Medical Devices & Robotics
Research in this area takes advantage of the superb environment for computation and robotics at Carnegie Mellon University. Adjunct faculty at local medical centers have also been instrumental in mediating access to clinical facilities and patient data. Strong emphasis is placed on the understanding of fundamental principles and the development of enabling technologies.
Neural Computation and Neural Engineering
The Department of Biomedical Engineering has a strong focus in designing devices that interface directly with the nervous system. The groups of Chris Bettinger, Gary Fedder, and Burak Ozdoganlar design new types of compliant probes for high fidelity, minimally invasive neural interfaces. Shawn Kelly is designing a retinal prosthesis that can translate image data directly into electrical impulses, which are then applied to the retinal ganglion cells for restoring sight to patients with macular degeneration. These devices promise to alleviate sensory and/or motor deficits caused by injury, stroke, or disease.
Strong focus is placed in particular on neural signal processing. The group of Byron Yu uses machine learning techniques to elucidate how large populations of neurons process information, from encoding sensory stimuli to guiding motor actions (figure to the right). The group of Steven Chase combines analytical and experimental approaches to determine the computational and cognitive principles of motor control.

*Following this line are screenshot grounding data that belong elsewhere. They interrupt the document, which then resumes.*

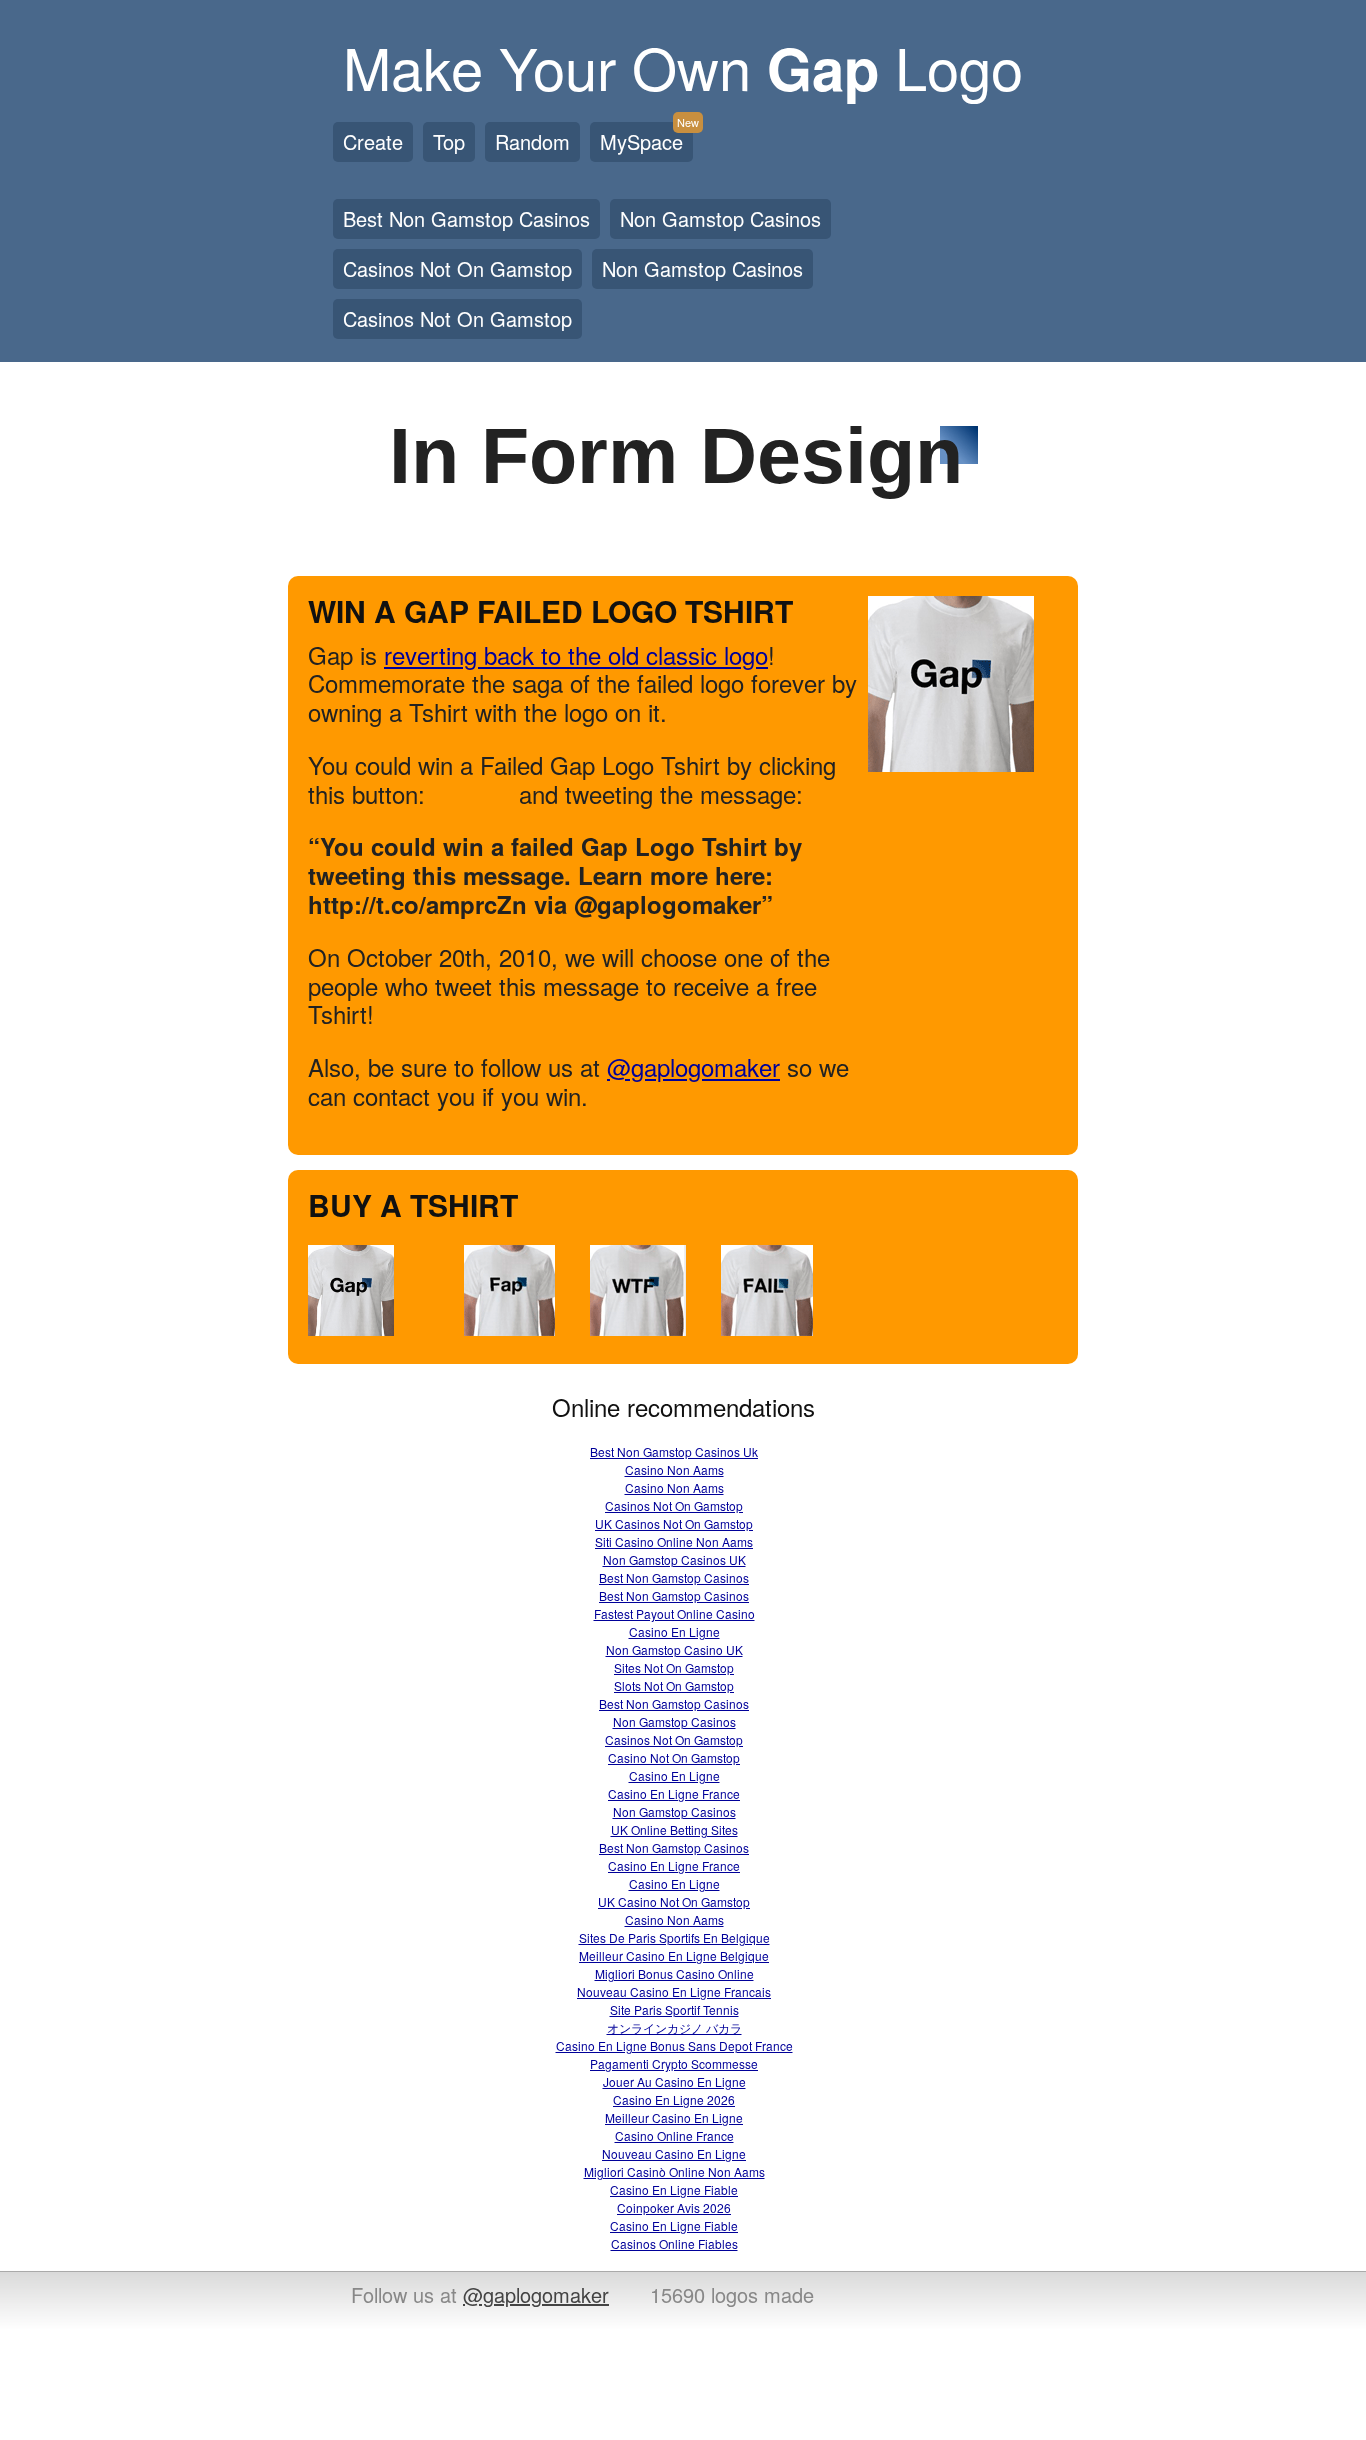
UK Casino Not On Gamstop (674, 1901)
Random (532, 141)
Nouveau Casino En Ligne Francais (674, 1991)
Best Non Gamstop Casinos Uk (674, 1451)
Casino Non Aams (674, 1469)
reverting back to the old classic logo (576, 654)
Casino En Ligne (674, 1631)
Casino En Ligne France (674, 1793)
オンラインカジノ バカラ (674, 2027)
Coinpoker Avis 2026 (674, 2207)
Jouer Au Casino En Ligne (674, 2081)
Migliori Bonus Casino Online (674, 1973)
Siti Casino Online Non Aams (674, 1541)
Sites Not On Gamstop (674, 1667)
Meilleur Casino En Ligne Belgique (674, 1955)
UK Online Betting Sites (674, 1829)
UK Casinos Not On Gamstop (674, 1523)
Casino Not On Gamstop (674, 1757)
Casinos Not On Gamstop (457, 268)
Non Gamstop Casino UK (674, 1649)
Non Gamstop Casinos (720, 218)
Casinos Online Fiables (674, 2243)
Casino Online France (674, 2135)
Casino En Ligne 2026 (674, 2099)
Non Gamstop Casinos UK (674, 1559)
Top (449, 141)
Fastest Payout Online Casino (674, 1613)
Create (373, 141)
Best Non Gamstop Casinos (466, 218)
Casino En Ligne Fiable (674, 2189)
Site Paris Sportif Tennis (674, 2009)
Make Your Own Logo (683, 65)
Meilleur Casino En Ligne (674, 2117)
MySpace (646, 139)
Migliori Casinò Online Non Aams (674, 2171)
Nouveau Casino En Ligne (674, 2153)
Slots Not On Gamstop (674, 1685)
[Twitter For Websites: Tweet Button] (484, 798)
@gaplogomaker (693, 1066)
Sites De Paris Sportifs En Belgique (674, 1937)
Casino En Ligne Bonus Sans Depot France (674, 2045)
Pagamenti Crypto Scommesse (674, 2063)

Knowledge gained from neural signal processing and computation may be used for the design of a new generation of devices that interface directly with populations of neurons, to translate neural activities into the movement of robotic limbs or computer cursors. Along this direction, the group of Hartmut Geyer investigates principles of legged dynamics and control, and applies the concept to the design of prosthetic devices (figure to the left).
Among other implantable devices, the groups of Phil Campbell and Lee Weiss collaboratively develop biodegradable spinal fusion stimulators with implantable, biodegradable electrodes and radio-frequency powered generators (figure to the right). These electrical stimulators pass a constant current in the micro ampere range to the tissue, to aid the repair and regeneration of a wide range of tissue types, including musculoskeletal, cardiac, and neural.